= Entries provided =
BEGIN
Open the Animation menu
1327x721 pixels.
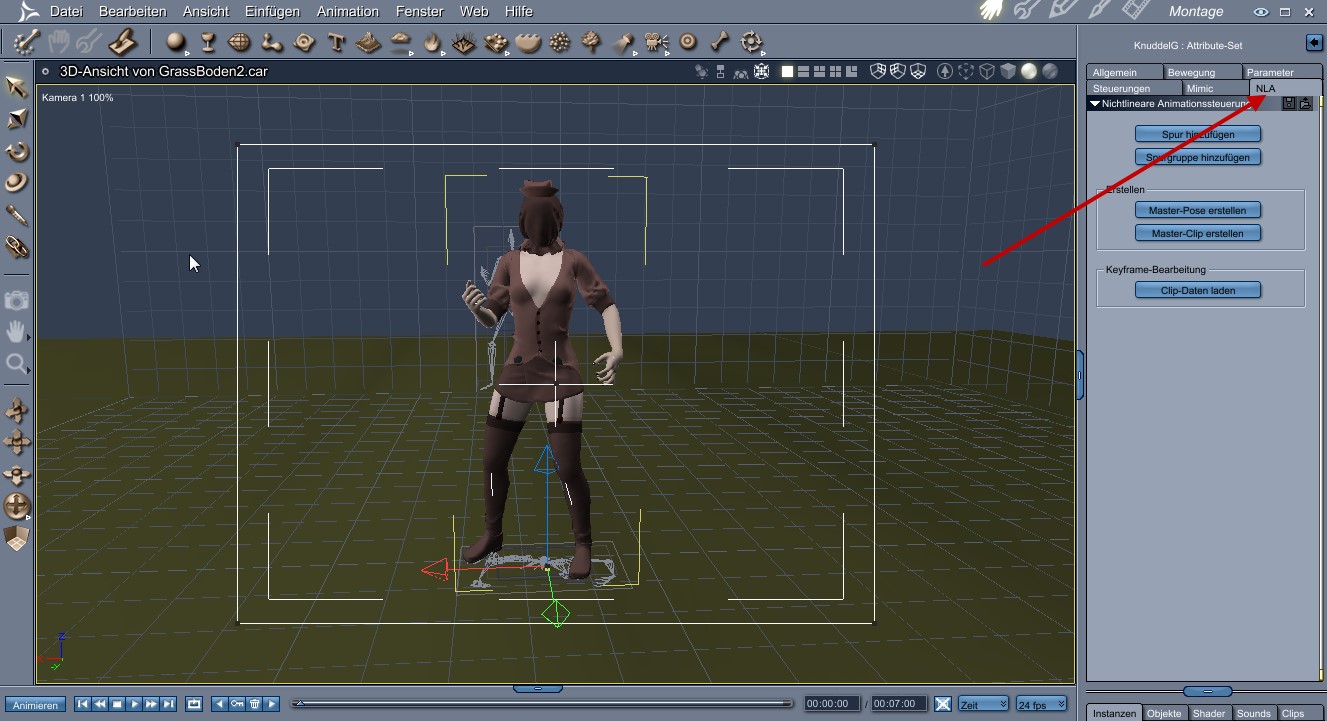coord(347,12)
END
BEGIN
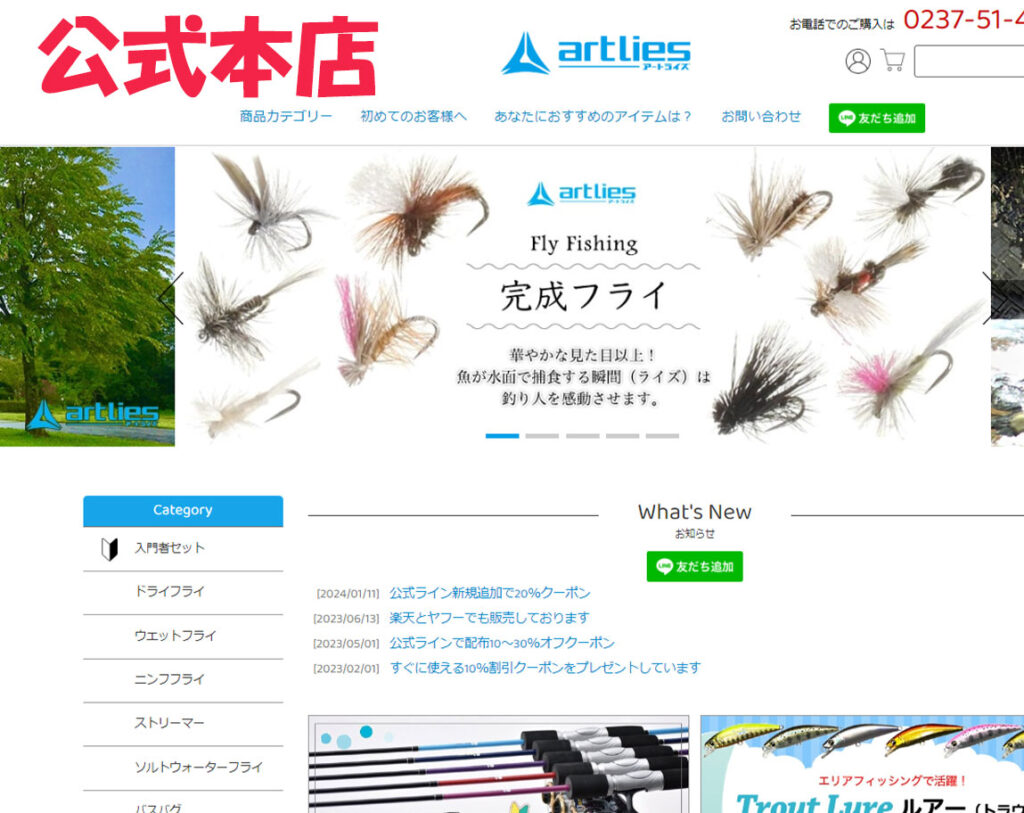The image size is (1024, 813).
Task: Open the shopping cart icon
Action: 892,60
END
BEGIN
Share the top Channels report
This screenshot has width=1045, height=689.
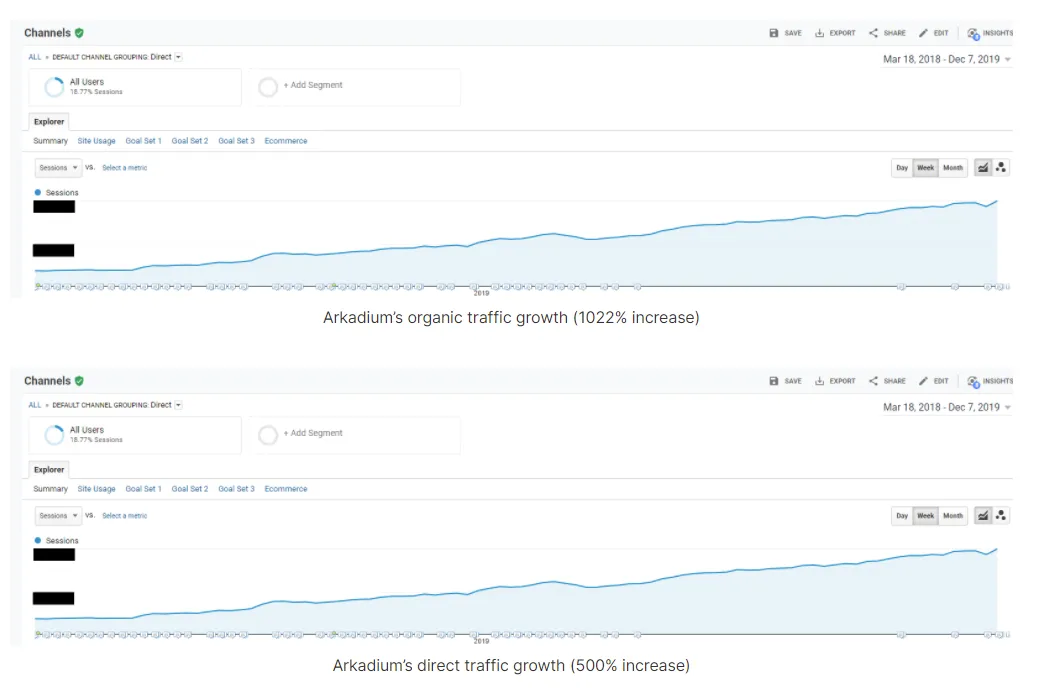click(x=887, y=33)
END
= What the task asks =
In the part of the records that opens with the line containing "The image size is (1024, 813)." and closes with the line containing "Action: 892,60", switch "shopping cart" to "checkout" and reproduce those lines with nothing else altered. Omit the pictures from your answer.

= Result for this task =
The image size is (1024, 813).
Task: Open the checkout icon
Action: 892,60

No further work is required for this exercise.